An emergency operations plan will build on the linkages created by the planning process. Immediately following an event, the healthcare resources closest to the scene are often the first to see patients and results in overcrowding [20]. The response plan must include figuring out what to do when the overcrowding happens. Communication strategies focused on effective transfer of care must be considered and tested. Disaster drills or exercises involving multiple hospitals and community resources are required by the Joint Commission [27] and can help find pitfalls and possible fixes in the plan.

Knowing the response capabilities of the resources involved in a response plan is helpful to matching those resources to the needs of the community. It is important to consider this when planning for children because few disaster planners recognize the limited supply of pediatric hospital beds in their area [6]. This may result in children being transferred out of the area to ensure they get the care they need in a large disaster. Some children will likely be cared for in a setting which is not traditionally pediatric. Consideration of which children require transport to a pediatric facility and the capacity of that facility are vital parts of the plan.
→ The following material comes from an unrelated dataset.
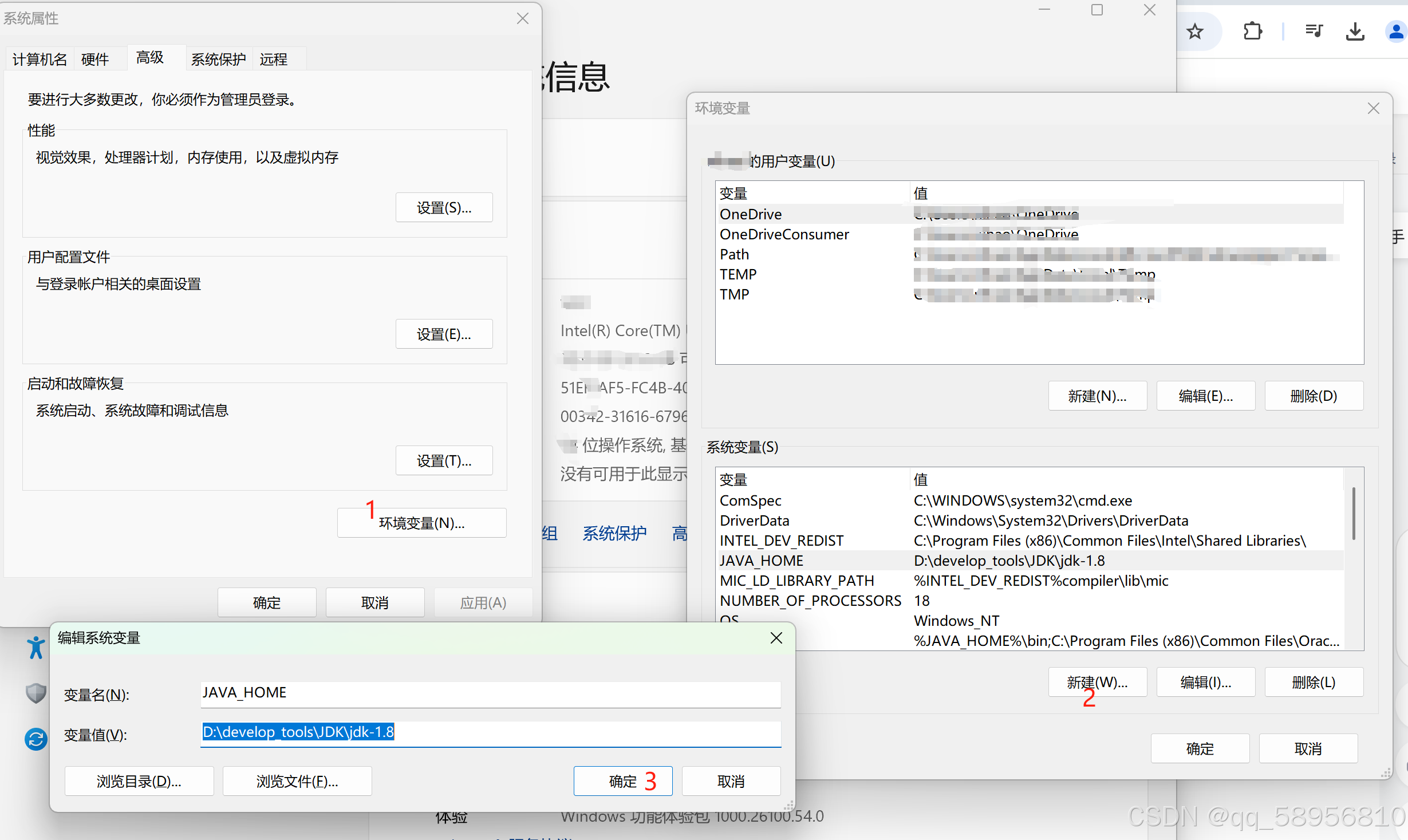
Task: Click the 变量值(V) input field
Action: click(490, 732)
Ongoing surveillance and communication are important to maintain care in the aftermath of a disaster. Continuity of care is often a challenge as first responders and local facilities can be members of the affected community [27]. Access to medications and durable medical equipment and supplies may be at risk [6]. Even standard preventive care like vaccinations may not be consistently available. Establishing care after a disaster can help get the patients and the community back on its feet.

Conclusions

There is no way to ever be fully prepared to handle a disaster, but the most important lesson from the literature is that preparation is the key to optimizing the response. Disasters result in an incredibly complex system of healthcare resources being thrown into chaos. Help may not arrive right away, and without mechanisms to suddenly increase care capacity at every level in the face of that chaos, the response will not be adequate.

The goal is to match the resources available to those who need them as efficiently as possible. To accomplish this, decisions made about resource management are often based on the population rather than individual patients, in order to focus on what will be the greatest good for the greatest number of people. If the needs of the pediatric population are not considered in those decisions during the preparation phase, then it will be difficult to meet their needs during and after an event.

Pediatric critical care is a limited resource during a disaster and could be one of the highest demands depending on the nature of the event. In order to expand the capacity of pediatric critical care, it is important that providers take an active role in the preparation phase, and help to integrate every level of response.